Transcribe the entries below word for word, beginning at the line with "Given: Proceed with the Next button" and stopping after the line with "This screenshot has width=618, height=387."; drop all pictures.

→ **RECORDS FOR THE EXERCISE**

-=-=-=-=-

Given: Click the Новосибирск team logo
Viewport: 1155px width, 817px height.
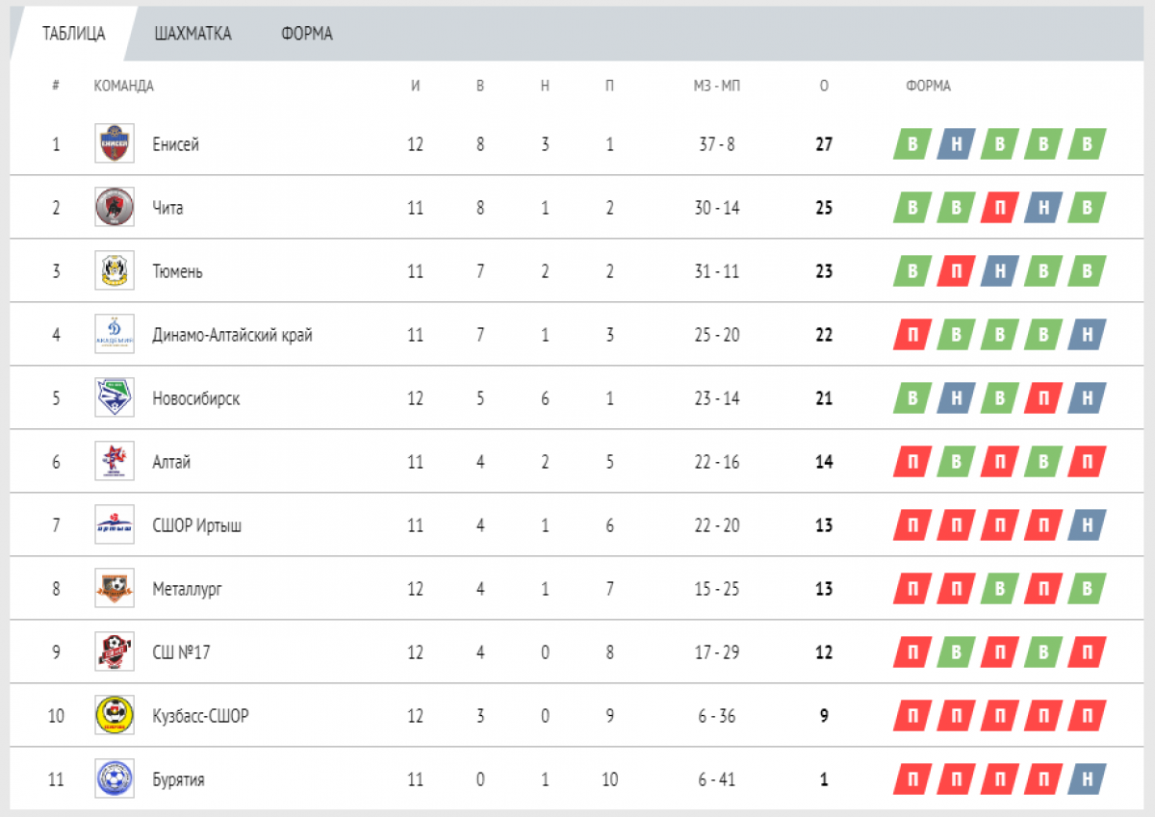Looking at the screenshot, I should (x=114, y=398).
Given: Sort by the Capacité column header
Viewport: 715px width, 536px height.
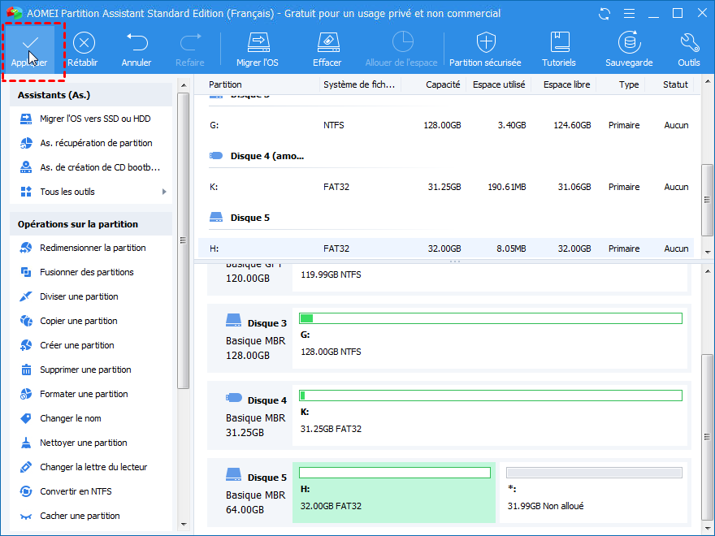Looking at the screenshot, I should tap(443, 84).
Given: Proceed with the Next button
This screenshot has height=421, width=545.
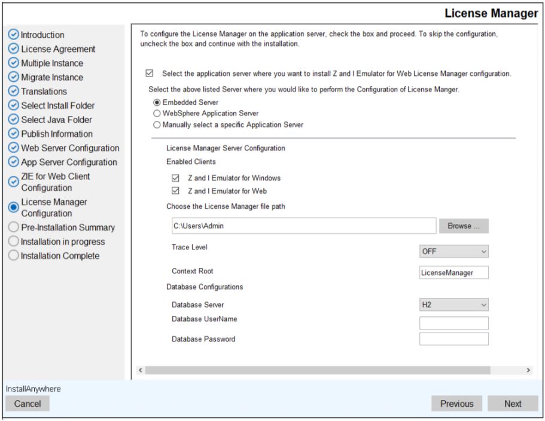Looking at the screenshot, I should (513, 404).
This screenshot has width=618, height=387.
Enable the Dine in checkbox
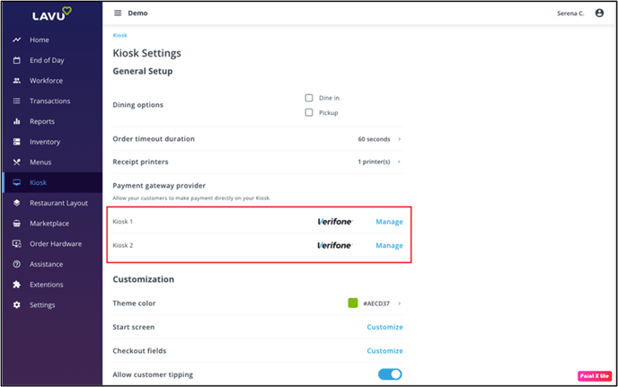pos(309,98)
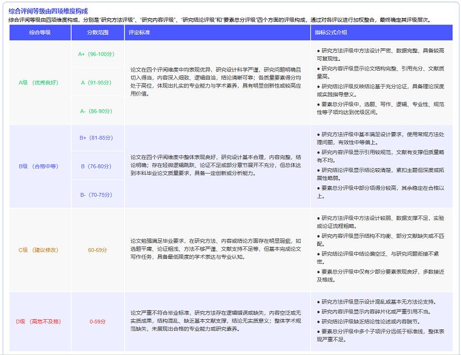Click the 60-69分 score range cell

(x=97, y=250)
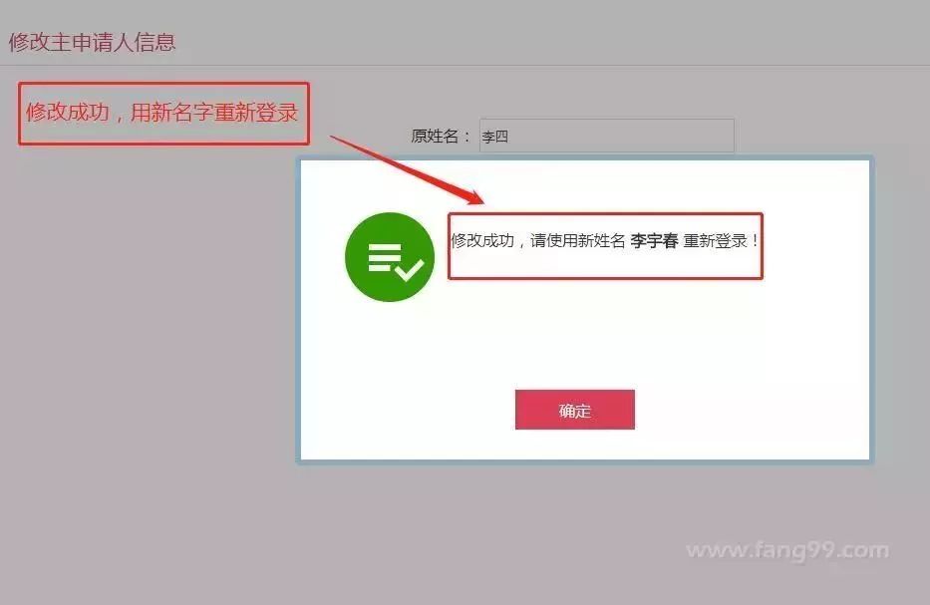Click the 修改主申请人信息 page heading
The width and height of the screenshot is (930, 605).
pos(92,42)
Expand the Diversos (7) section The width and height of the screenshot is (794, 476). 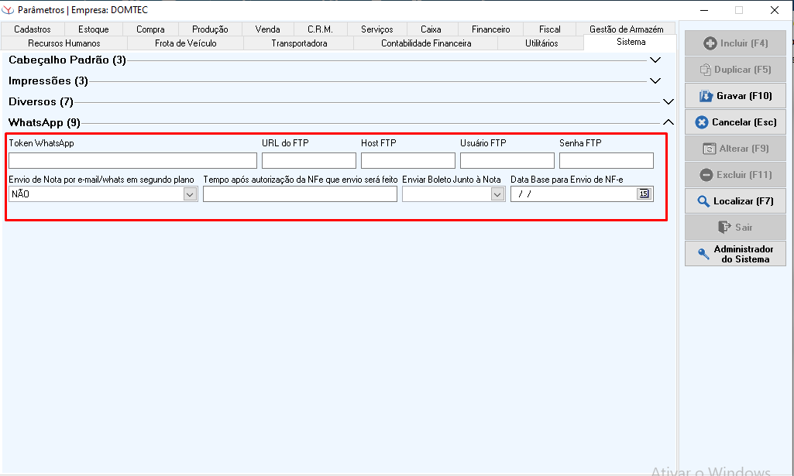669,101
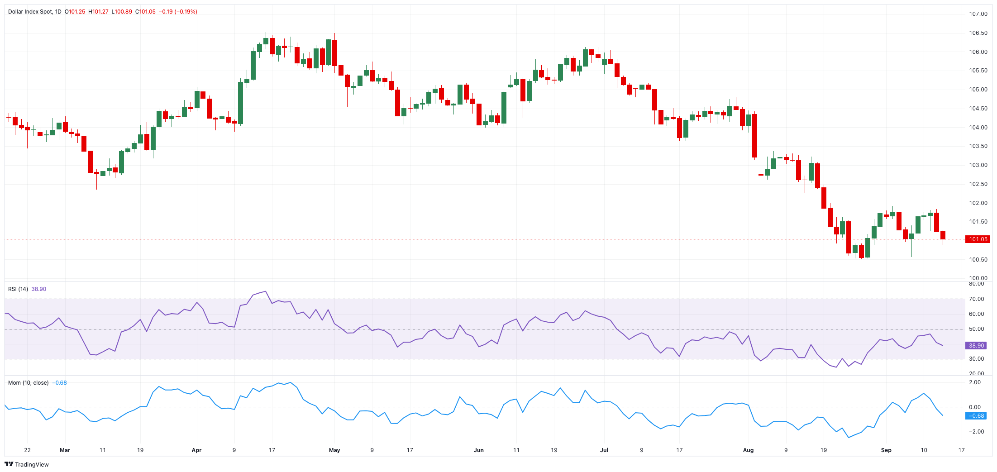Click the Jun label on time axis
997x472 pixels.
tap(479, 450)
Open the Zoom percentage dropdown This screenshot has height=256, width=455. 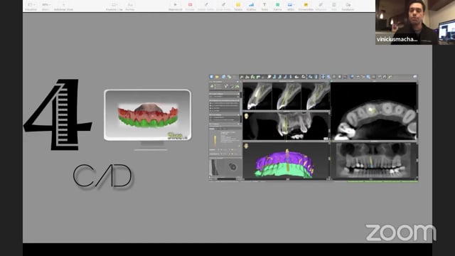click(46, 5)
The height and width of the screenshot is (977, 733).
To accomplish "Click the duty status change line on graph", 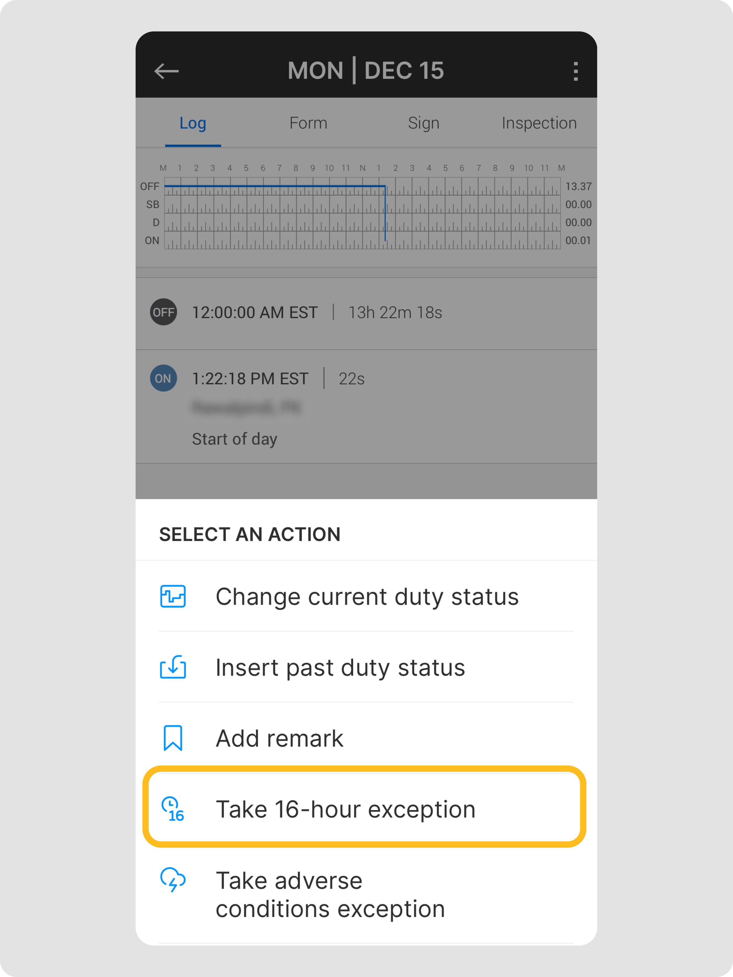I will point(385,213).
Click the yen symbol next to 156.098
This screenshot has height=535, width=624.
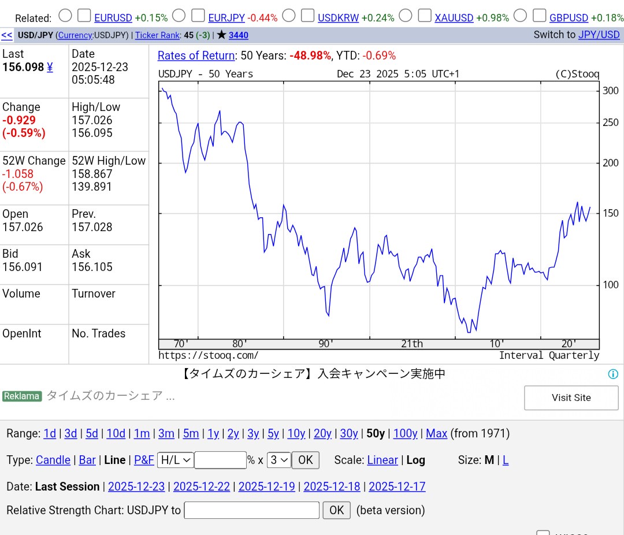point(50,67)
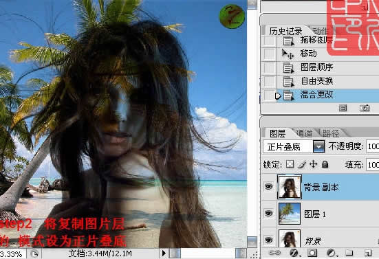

-=-=-=-=-

→ **WRITTEN ANSWER**
Given: Proceed with the Next button
This screenshot has height=421, width=545.
Looking at the screenshot, I should (513, 404).
This screenshot has width=618, height=387.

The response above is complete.